> **Your task**
State the count of lines in this material that hold the string "page" and add nothing.

> **Material for the task**
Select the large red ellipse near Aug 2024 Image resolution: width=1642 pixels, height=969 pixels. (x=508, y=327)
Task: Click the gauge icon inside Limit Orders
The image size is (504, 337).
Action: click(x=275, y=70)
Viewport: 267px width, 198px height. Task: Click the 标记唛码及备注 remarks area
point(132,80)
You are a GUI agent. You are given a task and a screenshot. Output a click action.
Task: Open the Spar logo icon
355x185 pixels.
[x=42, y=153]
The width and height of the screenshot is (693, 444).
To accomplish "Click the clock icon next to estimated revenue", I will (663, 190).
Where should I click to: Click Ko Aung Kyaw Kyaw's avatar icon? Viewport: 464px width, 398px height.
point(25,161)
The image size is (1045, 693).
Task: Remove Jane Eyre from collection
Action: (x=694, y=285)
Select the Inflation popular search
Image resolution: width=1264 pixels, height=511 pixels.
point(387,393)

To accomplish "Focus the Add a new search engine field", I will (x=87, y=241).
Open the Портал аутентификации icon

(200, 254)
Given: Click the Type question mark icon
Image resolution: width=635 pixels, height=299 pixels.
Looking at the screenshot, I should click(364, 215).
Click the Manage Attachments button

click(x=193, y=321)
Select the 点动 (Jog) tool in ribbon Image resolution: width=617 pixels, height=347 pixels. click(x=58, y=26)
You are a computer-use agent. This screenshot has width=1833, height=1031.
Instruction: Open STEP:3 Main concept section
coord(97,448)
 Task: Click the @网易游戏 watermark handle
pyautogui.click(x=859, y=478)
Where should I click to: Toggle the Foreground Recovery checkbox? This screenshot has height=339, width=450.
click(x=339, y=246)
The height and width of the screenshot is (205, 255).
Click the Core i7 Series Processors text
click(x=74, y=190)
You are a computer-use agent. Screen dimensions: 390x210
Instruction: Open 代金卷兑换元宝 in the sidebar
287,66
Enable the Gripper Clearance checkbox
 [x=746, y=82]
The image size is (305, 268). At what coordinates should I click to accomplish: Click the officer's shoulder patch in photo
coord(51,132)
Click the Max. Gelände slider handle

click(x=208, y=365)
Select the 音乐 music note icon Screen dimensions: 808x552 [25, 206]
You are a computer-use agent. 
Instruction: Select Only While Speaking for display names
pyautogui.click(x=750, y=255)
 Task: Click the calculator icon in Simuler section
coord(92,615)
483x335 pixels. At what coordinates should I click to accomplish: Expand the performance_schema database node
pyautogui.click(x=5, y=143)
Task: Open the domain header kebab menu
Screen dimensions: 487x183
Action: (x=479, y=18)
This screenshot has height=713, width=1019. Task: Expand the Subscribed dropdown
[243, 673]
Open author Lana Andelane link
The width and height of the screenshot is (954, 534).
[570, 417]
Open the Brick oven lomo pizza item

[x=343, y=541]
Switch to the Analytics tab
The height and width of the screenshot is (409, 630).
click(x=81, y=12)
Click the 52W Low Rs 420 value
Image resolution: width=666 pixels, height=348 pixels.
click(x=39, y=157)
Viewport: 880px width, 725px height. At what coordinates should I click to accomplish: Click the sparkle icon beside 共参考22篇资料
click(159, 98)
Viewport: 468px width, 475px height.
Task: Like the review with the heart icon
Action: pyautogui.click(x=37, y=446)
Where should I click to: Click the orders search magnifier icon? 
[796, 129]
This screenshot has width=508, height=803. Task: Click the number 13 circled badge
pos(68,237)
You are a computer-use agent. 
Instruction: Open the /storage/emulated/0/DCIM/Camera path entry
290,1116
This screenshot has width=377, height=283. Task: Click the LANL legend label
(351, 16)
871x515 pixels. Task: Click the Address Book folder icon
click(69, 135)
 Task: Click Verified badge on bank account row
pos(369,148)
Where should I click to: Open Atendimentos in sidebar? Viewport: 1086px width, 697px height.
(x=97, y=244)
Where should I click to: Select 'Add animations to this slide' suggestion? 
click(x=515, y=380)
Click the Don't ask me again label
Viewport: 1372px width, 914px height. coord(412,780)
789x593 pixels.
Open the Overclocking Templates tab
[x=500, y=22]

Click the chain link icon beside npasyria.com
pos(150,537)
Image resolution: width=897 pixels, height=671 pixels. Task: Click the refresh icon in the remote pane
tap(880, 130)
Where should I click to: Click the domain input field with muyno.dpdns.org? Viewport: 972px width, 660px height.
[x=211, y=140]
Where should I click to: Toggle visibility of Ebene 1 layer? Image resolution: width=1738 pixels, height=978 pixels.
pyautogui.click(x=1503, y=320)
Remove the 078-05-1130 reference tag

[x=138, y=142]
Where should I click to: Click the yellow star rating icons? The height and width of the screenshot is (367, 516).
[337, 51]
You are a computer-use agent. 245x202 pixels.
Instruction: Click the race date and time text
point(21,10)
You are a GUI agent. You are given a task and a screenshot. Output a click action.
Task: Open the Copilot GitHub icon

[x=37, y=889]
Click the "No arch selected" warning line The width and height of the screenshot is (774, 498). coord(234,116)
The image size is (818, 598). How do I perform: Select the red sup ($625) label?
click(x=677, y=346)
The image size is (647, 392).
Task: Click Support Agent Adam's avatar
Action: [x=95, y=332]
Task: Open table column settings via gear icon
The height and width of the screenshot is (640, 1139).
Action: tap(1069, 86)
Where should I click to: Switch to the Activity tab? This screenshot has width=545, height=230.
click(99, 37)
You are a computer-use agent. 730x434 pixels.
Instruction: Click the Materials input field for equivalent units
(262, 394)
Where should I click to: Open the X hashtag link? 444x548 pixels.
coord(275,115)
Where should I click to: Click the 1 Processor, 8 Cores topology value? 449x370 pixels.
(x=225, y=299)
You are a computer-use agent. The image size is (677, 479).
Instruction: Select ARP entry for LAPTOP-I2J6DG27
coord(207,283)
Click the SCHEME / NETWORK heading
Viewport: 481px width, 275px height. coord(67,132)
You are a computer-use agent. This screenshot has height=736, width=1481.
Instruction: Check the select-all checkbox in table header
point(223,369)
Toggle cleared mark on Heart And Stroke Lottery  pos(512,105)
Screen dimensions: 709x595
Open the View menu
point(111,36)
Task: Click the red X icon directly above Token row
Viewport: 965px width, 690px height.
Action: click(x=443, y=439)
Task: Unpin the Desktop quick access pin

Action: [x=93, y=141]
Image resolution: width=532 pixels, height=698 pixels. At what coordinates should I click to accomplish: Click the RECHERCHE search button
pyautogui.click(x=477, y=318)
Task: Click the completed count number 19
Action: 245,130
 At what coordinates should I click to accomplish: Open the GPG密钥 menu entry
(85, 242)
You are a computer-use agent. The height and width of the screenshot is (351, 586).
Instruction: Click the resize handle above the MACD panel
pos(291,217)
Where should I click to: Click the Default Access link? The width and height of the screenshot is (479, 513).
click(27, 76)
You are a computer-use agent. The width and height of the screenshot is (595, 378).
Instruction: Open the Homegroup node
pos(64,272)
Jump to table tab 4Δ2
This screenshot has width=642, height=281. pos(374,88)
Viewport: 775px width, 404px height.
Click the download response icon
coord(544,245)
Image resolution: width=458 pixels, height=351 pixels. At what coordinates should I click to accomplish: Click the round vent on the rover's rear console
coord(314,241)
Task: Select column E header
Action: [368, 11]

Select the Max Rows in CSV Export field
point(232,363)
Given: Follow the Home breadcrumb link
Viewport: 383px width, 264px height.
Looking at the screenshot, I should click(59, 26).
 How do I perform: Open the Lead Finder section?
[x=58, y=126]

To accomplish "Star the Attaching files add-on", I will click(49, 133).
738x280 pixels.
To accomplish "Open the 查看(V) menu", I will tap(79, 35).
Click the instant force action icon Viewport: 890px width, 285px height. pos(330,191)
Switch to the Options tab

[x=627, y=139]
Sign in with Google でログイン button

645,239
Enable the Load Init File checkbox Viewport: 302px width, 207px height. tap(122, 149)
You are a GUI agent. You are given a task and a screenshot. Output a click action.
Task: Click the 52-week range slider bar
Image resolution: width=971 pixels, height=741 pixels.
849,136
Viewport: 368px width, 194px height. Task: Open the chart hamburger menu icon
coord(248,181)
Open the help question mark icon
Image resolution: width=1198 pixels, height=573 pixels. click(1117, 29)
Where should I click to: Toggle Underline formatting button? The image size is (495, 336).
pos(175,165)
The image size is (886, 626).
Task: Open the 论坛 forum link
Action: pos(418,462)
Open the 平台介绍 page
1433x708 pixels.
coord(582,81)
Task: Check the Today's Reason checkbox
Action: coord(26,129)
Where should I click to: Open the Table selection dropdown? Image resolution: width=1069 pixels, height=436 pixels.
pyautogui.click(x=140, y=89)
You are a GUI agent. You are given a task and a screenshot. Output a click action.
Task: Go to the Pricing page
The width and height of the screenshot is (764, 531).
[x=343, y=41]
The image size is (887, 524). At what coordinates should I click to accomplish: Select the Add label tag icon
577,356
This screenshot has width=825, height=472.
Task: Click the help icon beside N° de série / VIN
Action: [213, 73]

> **Written solution**
2